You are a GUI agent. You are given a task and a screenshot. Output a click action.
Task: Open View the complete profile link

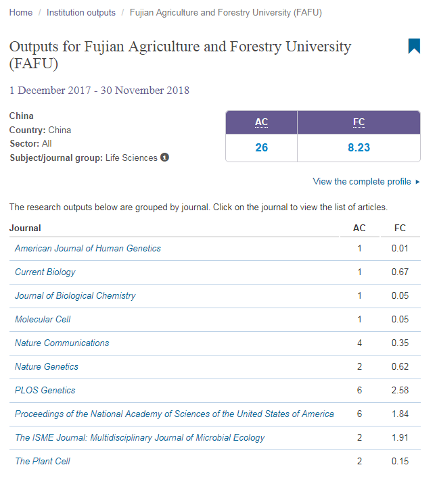(362, 182)
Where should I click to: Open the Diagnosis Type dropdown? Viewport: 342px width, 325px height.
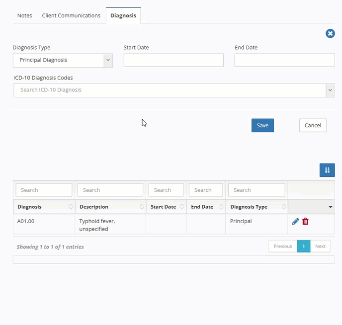(108, 60)
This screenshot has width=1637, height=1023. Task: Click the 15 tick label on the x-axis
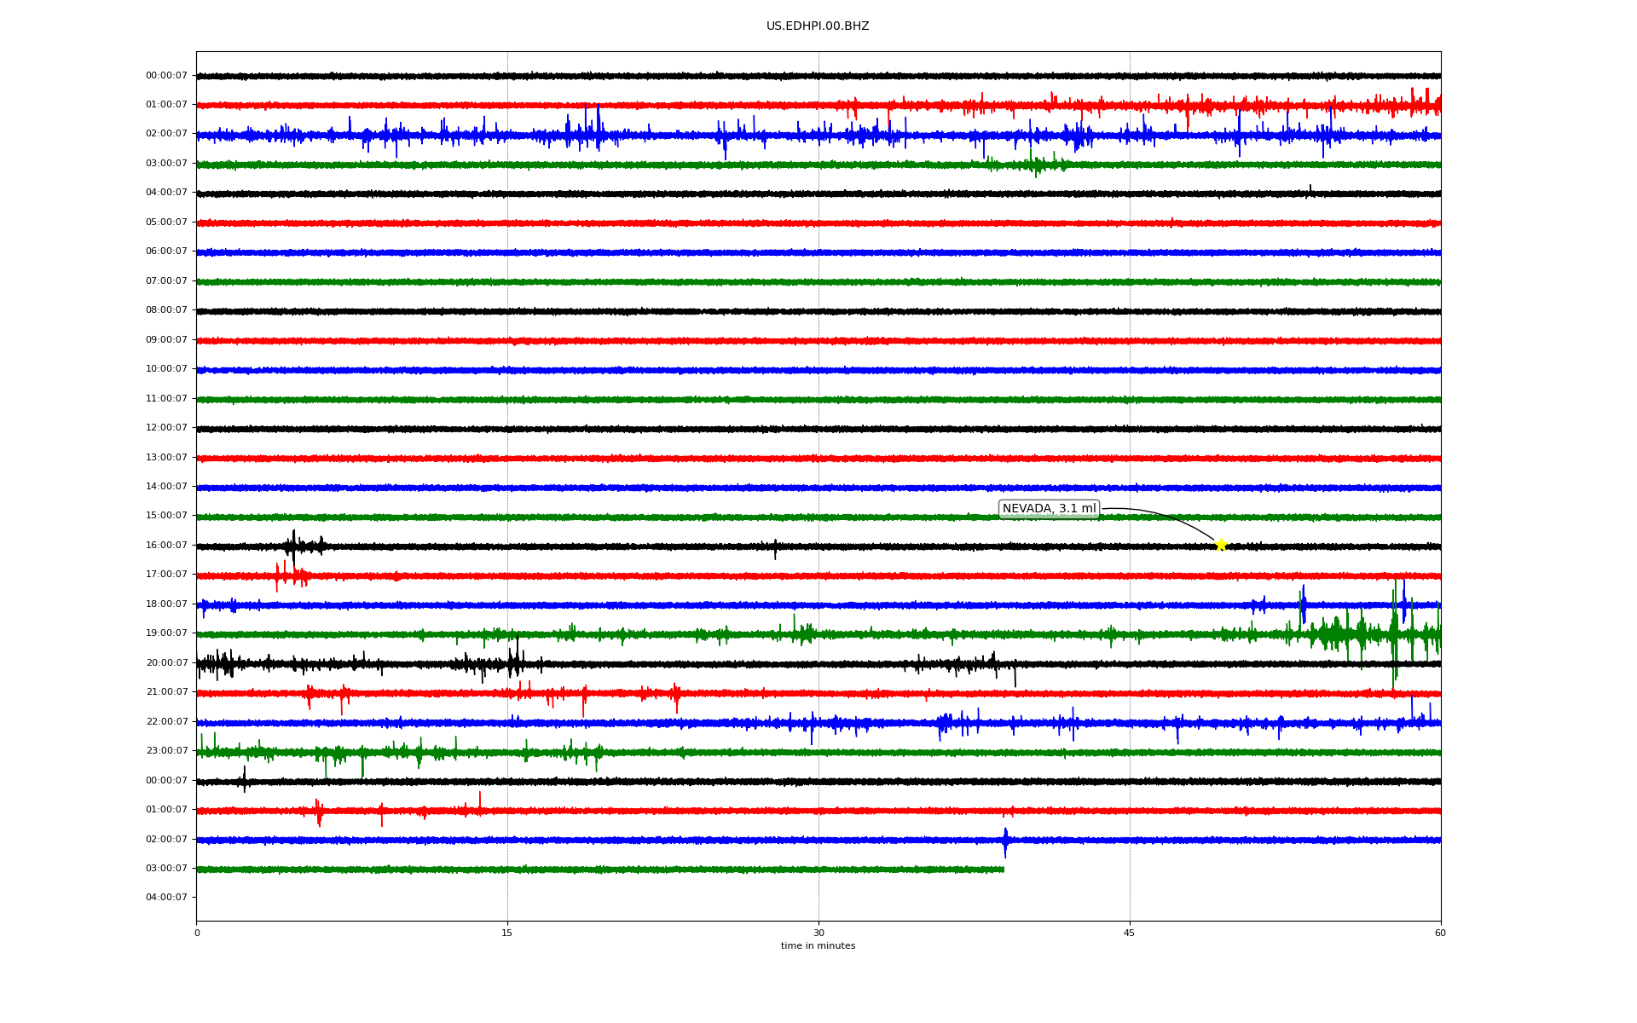coord(507,933)

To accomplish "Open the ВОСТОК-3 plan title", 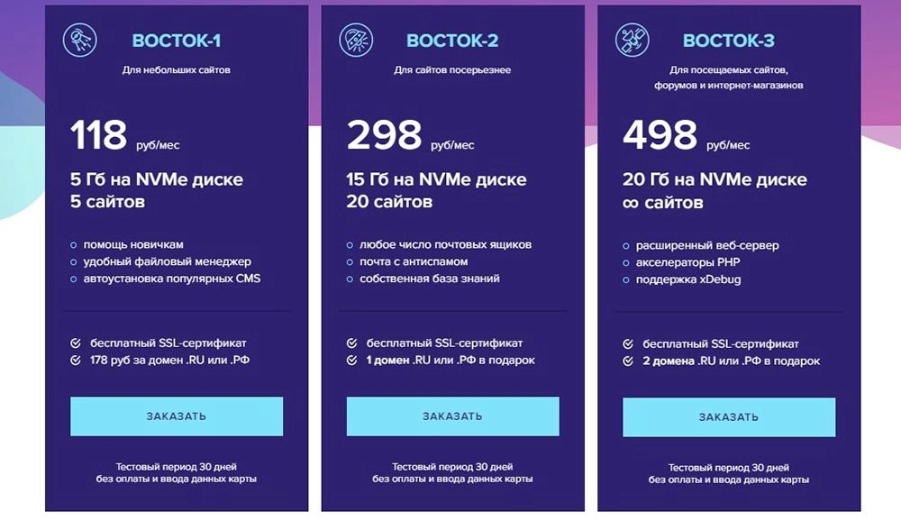I will pyautogui.click(x=729, y=41).
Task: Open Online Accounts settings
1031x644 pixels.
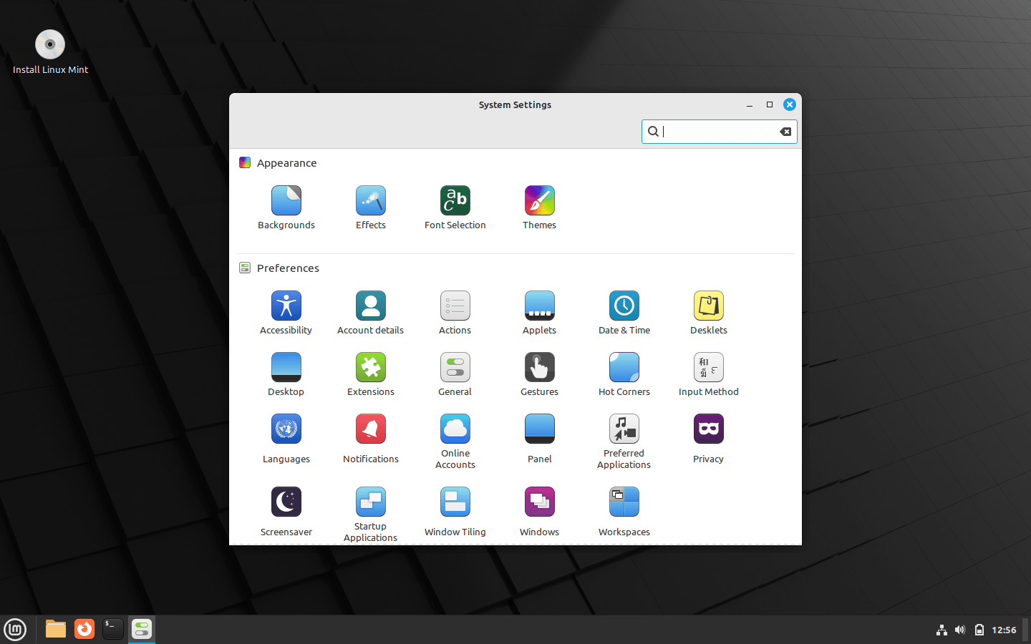Action: tap(455, 435)
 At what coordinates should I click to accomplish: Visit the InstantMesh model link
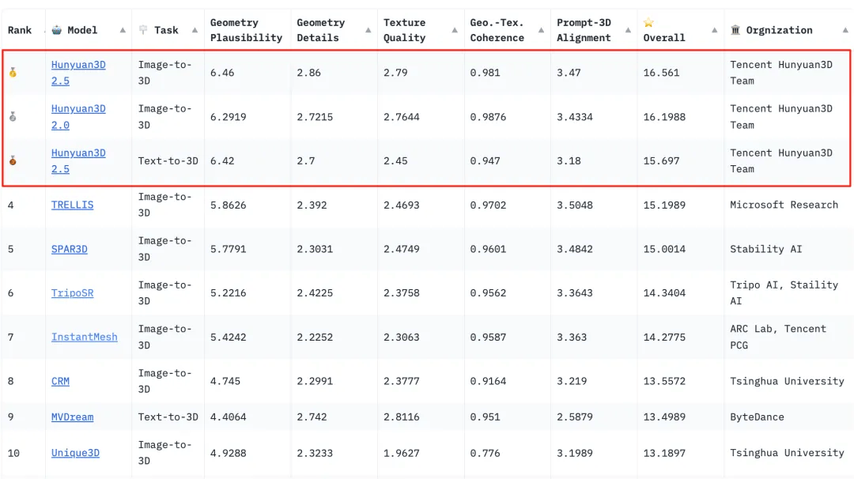pos(84,337)
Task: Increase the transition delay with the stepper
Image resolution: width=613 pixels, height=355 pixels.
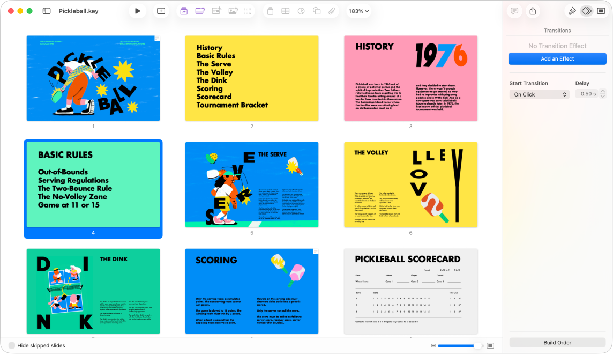Action: pyautogui.click(x=603, y=91)
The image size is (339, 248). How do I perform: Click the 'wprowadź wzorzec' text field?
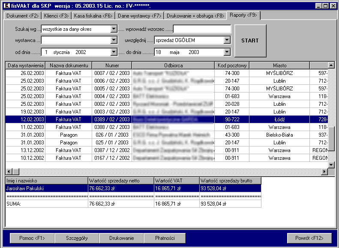coord(202,29)
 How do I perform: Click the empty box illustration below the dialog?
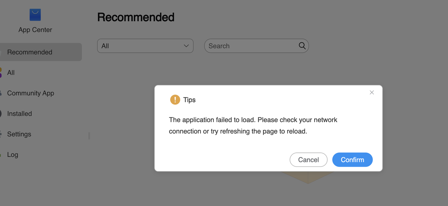tap(308, 177)
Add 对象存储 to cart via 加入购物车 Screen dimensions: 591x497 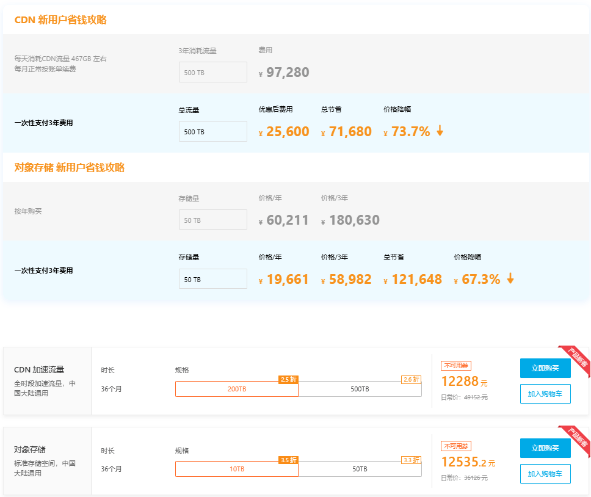(545, 474)
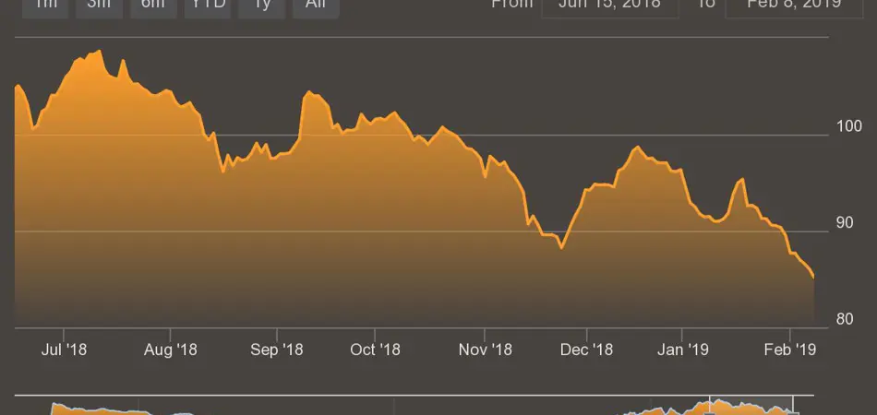Set chart range to 1y

(x=261, y=6)
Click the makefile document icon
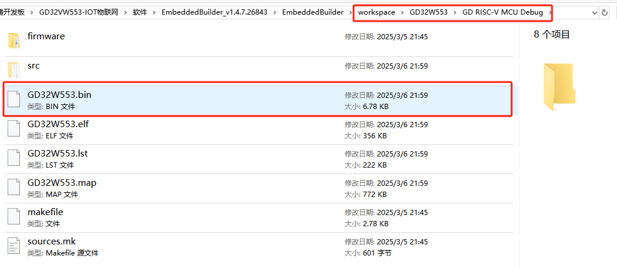Screen dimensions: 617x269 [13, 217]
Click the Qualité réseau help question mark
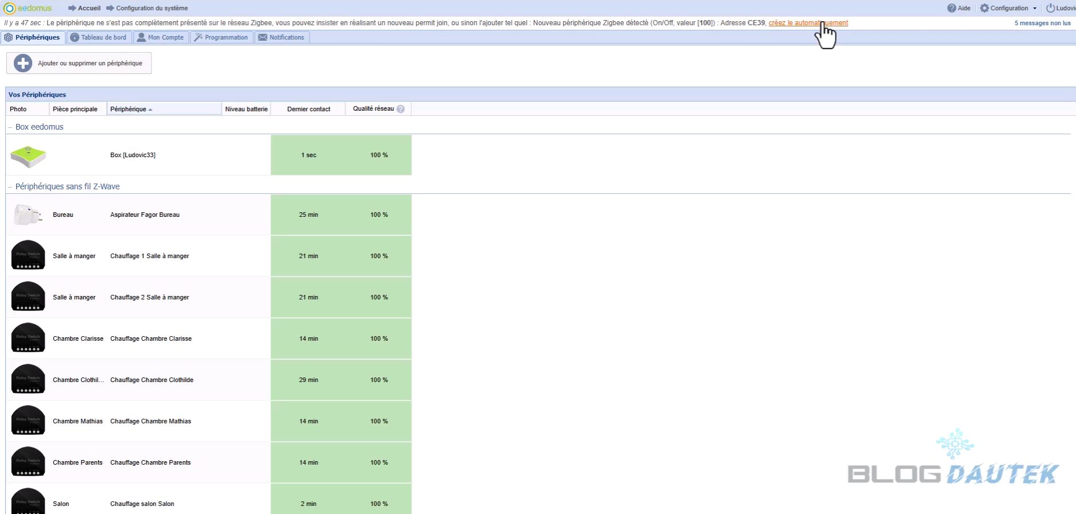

────────────────────────────────────────

**Given instruction**
Repeat the records from the line containing "Click the makefile document icon" through the end of the records, including both of those lines. Leave out the pictures.

**Response to this task**
Click the makefile document icon
Screen dimensions: 617x269 [13, 217]
Click the Qualité réseau help question mark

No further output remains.